Aim of the exercise:
The following data has a line with "Task: Open the hamburger more-menu icon" and a line with "Task: Click the light". Write out exactly those lines and all the lines between them.

(Dataset entries)
***
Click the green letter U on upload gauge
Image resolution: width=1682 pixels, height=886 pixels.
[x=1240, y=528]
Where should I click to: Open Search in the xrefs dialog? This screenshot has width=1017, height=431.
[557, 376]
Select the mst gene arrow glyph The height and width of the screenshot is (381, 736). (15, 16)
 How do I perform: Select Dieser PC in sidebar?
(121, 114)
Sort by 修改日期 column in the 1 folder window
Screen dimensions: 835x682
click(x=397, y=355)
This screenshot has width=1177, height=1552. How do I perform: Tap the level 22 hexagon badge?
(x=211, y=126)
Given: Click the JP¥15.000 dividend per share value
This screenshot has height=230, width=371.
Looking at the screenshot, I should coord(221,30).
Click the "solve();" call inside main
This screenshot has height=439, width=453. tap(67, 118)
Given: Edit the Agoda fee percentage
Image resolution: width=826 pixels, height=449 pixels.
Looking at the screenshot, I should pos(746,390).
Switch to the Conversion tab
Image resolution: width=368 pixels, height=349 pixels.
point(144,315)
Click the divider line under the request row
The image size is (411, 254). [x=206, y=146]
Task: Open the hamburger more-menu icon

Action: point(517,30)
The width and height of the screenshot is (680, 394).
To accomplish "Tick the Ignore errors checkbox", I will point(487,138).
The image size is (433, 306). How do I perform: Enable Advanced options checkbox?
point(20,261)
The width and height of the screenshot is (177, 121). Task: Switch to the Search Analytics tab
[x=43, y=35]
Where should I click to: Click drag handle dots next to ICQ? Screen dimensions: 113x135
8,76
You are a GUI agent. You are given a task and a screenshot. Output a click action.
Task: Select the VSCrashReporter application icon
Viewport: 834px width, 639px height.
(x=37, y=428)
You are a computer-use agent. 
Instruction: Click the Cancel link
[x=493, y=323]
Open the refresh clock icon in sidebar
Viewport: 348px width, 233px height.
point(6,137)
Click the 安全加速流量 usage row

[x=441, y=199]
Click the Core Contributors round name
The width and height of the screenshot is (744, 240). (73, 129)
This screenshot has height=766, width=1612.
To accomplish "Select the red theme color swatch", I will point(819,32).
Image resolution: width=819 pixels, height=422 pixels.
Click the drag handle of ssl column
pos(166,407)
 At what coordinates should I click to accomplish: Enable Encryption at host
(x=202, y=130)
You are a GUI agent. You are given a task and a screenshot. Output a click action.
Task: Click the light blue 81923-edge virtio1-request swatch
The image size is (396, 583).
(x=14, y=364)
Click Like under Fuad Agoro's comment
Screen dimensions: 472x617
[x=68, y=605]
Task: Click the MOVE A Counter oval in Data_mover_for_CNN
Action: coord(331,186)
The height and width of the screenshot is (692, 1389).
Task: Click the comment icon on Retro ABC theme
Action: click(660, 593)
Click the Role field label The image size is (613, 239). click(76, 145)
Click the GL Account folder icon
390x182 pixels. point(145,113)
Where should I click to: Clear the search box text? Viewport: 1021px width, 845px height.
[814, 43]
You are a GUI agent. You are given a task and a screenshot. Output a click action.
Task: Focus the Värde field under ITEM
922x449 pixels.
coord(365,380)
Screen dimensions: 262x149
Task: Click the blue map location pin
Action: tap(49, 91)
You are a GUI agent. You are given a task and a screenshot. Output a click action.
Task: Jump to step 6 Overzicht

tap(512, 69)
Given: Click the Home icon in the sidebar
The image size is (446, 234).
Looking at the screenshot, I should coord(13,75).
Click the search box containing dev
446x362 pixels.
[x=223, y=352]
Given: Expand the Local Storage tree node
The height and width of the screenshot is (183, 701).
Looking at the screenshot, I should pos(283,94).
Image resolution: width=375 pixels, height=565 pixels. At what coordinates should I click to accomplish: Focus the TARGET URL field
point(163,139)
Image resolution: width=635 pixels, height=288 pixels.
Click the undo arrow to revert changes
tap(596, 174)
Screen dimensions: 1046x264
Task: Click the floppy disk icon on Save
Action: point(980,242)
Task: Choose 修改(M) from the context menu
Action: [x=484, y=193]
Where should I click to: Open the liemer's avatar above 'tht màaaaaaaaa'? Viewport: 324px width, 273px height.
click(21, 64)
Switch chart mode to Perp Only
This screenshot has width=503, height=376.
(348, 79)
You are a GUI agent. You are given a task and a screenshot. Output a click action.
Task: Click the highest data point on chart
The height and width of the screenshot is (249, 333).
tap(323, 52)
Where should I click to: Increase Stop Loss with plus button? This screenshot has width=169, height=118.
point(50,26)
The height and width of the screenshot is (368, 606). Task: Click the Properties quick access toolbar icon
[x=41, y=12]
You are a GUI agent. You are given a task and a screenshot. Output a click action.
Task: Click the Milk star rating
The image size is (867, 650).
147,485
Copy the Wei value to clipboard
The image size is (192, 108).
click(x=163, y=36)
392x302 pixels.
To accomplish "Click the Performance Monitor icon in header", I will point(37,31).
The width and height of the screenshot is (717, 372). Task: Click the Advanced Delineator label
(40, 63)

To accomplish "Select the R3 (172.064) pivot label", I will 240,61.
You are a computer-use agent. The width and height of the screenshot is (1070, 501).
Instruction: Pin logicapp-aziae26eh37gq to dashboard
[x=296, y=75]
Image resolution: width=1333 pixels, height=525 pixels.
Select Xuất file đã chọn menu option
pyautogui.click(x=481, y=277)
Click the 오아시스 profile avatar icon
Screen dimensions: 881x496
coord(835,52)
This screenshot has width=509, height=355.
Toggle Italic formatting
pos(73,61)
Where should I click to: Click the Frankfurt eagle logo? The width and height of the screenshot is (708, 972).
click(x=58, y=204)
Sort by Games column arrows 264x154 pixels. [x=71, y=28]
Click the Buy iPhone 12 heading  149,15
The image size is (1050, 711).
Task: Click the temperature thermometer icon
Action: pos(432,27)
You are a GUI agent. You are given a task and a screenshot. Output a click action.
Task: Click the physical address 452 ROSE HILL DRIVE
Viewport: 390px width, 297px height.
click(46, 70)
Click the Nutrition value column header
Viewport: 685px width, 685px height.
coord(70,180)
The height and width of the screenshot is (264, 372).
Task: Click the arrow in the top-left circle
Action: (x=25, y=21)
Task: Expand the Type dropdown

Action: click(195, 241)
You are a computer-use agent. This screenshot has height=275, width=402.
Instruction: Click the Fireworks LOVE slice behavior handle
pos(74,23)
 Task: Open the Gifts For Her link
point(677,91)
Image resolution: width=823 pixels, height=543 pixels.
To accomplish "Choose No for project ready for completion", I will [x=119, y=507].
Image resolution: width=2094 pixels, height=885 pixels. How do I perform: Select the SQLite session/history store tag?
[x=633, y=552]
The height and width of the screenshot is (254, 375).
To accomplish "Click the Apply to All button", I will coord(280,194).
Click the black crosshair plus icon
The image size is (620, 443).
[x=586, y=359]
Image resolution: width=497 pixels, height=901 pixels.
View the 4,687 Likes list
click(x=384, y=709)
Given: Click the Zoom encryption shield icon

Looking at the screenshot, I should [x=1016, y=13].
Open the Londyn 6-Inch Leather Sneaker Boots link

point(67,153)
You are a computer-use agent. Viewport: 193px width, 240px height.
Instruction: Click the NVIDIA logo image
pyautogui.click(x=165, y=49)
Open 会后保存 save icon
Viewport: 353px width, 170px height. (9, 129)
***
Answer section:
Task: Open the hamburger more-menu icon

Action: point(517,30)
The width and height of the screenshot is (680, 394).
To accomplish "Tick the Ignore errors checkbox", I will point(487,138).
The image size is (433, 306). How do I perform: Enable Advanced options checkbox?
point(20,261)
The width and height of the screenshot is (177, 121). Task: Switch to the Search Analytics tab
[x=43, y=35]
Where should I click to: Click drag handle dots next to ICQ? Screen dimensions: 113x135
8,76
You are a GUI agent. You are given a task and a screenshot. Output a click action.
Task: Select the VSCrashReporter application icon
Viewport: 834px width, 639px height.
(x=37, y=428)
You are a computer-use agent. 
Instruction: Click the Cancel link
[x=493, y=323]
Open the refresh clock icon in sidebar
Viewport: 348px width, 233px height.
point(6,137)
Click the 安全加速流量 usage row

[x=441, y=199]
Click the Core Contributors round name
The width and height of the screenshot is (744, 240). (73, 129)
This screenshot has height=766, width=1612.
To accomplish "Select the red theme color swatch", I will point(819,32).
Image resolution: width=819 pixels, height=422 pixels.
Click the drag handle of ssl column
pos(166,407)
 At what coordinates should I click to accomplish: Enable Encryption at host
(x=202, y=130)
You are a GUI agent. You are given a task and a screenshot. Output a click action.
Task: Click the light blue 81923-edge virtio1-request swatch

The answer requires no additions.